Enfin, des startups combinant legaltech et fintech proposent d’optimiser la gestion des contrats et des paiements aux fournisseurs. Pour plus d’efficacité, les contrats peuvent être créés de façon automatisée à partir de modèles puis signés en ligne. Les contrats sont ensuite enregistrés sur des plateformes sécurisées pour améliorer le suivi tout au long de la relation avec le fournisseur. En outre, d’autres startups apportent des solutions de financement. Paygevity permet aux entreprises d’optimiser leur gestion de fonds de roulement en prolongeant les délais de paiement fournisseurs gratuitement.

Les freins rencontrés par les startups de la supply chain

Les solutions de startups visant à rendre la supply chain plus résiliente ne manquent pas. Toutefois, leur déploiement est confronté à plusieurs obstacles, plus ou moins faciles à surmonter.

Pour être pertinents, les algorithmes d’IA doivent être alimentés par de grandes quantités de données uniformisées. Or d’importants silos de données continuent d’exister au sein des grands groupes. Dans certains cas, il est également difficile d’obtenir des données exploitables de la part des fournisseurs. Les startups doivent accéder à toutes les informations de chaque maillon pour fournir une vision fiable de la supply chain. Elles doivent donc sensibiliser les différents acteurs à l’enjeu du partage, tout en garantissant que les intérêts de chacun seront protégés.

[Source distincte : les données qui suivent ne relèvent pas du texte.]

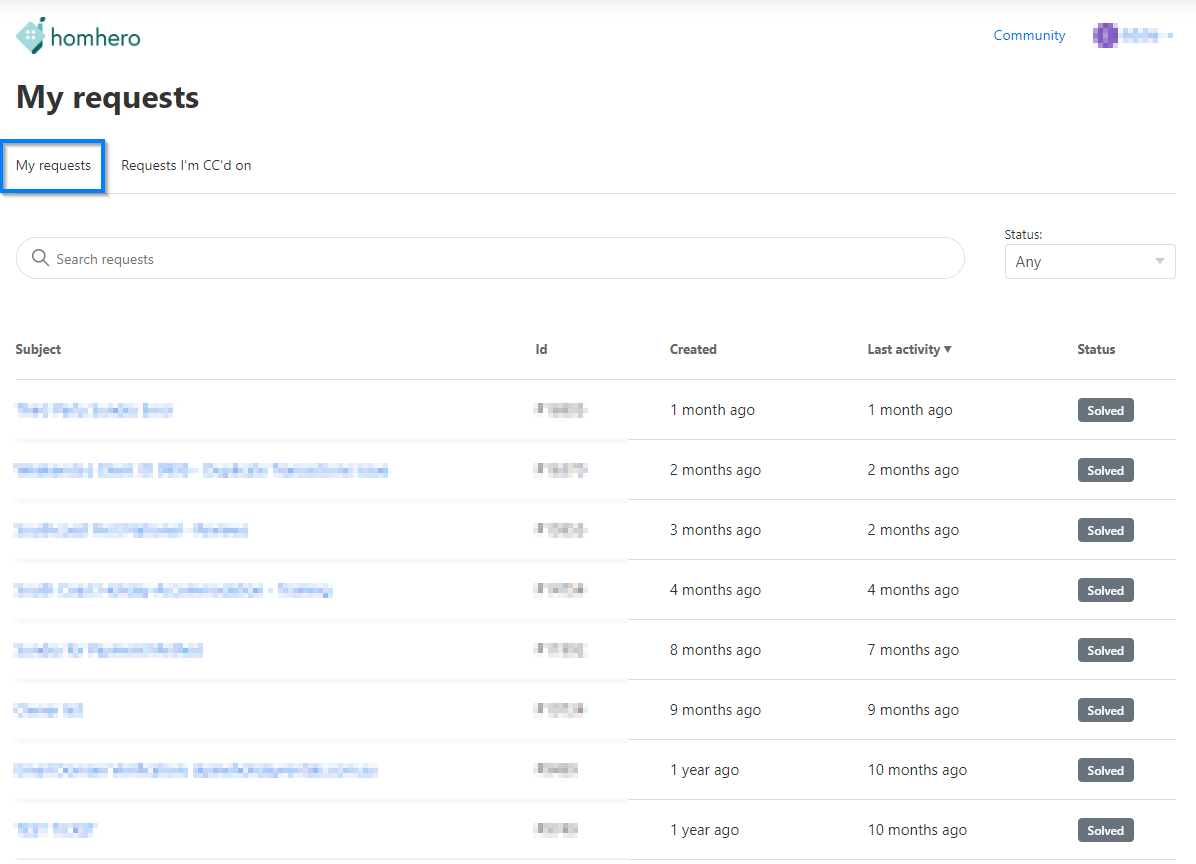Click the homhero logo icon

(31, 36)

En outre, le déploiement de ces solutions peut demander des compétences technologiques qui ne sont pas toujours maîtrisées en interne. Les startups doivent donc offrir des solutions clés en main et faciles à déployer. On remarque l’émergence de solutions « no code », comme celle offerte par Wandelbots. La startup allemande développe une combinaison équipée de capteurs pour apprendre à un robot des actions à reproduire. Elle permet de programmer facilement et rapidement des robots industriels sans avoir besoin d’être un expert technique ou un programmateur.

La dépendance aux marchés étrangers

Enfin, malgré la multiplication des plateformes de mise en relation ou de collaboration, il est parfois difficile de trouver des fournisseurs de certains produits ou matières premières en Europe. Les industriels sont obligés de se tourner vers des acteurs internationaux, principalement en Asie, et sont ainsi dépendants de divers facteurs macroéconomiques (tensions politiques, pandémies, catastrophes naturelles…). Aujourd’hui, de nombreux industriels dans l’automobile, l’électronique ou encore l’électroménager voient leur production ralentie par la pénurie mondiale de semi-conducteurs.

Si la plupart des grands groupes avait amorcé une transformation digitale, la pandémie de covid-19 y a donné un coup d’accélérateur. Les tendances de fond telles que la traçabilité ou les circuits courts ont été renforcées. Les investissements dans l’optimisation de la supply chain devraient continuer à augmenter, de près de 20 % par an selon les estimations. Ces financements s’inscrivent toutefois à contre-courant de la mondialisation puisqu’ils seront en grande partie orientés vers la production locale.